- Aim of the exercise -
Restate the records exactly. Include all of them.

##### Records shown

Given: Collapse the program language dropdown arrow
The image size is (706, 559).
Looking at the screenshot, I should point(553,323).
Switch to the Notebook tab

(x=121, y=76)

##########

- Expected output -
Given: Collapse the program language dropdown arrow
The image size is (706, 559).
Looking at the screenshot, I should point(553,323).
Switch to the Notebook tab

(x=121, y=76)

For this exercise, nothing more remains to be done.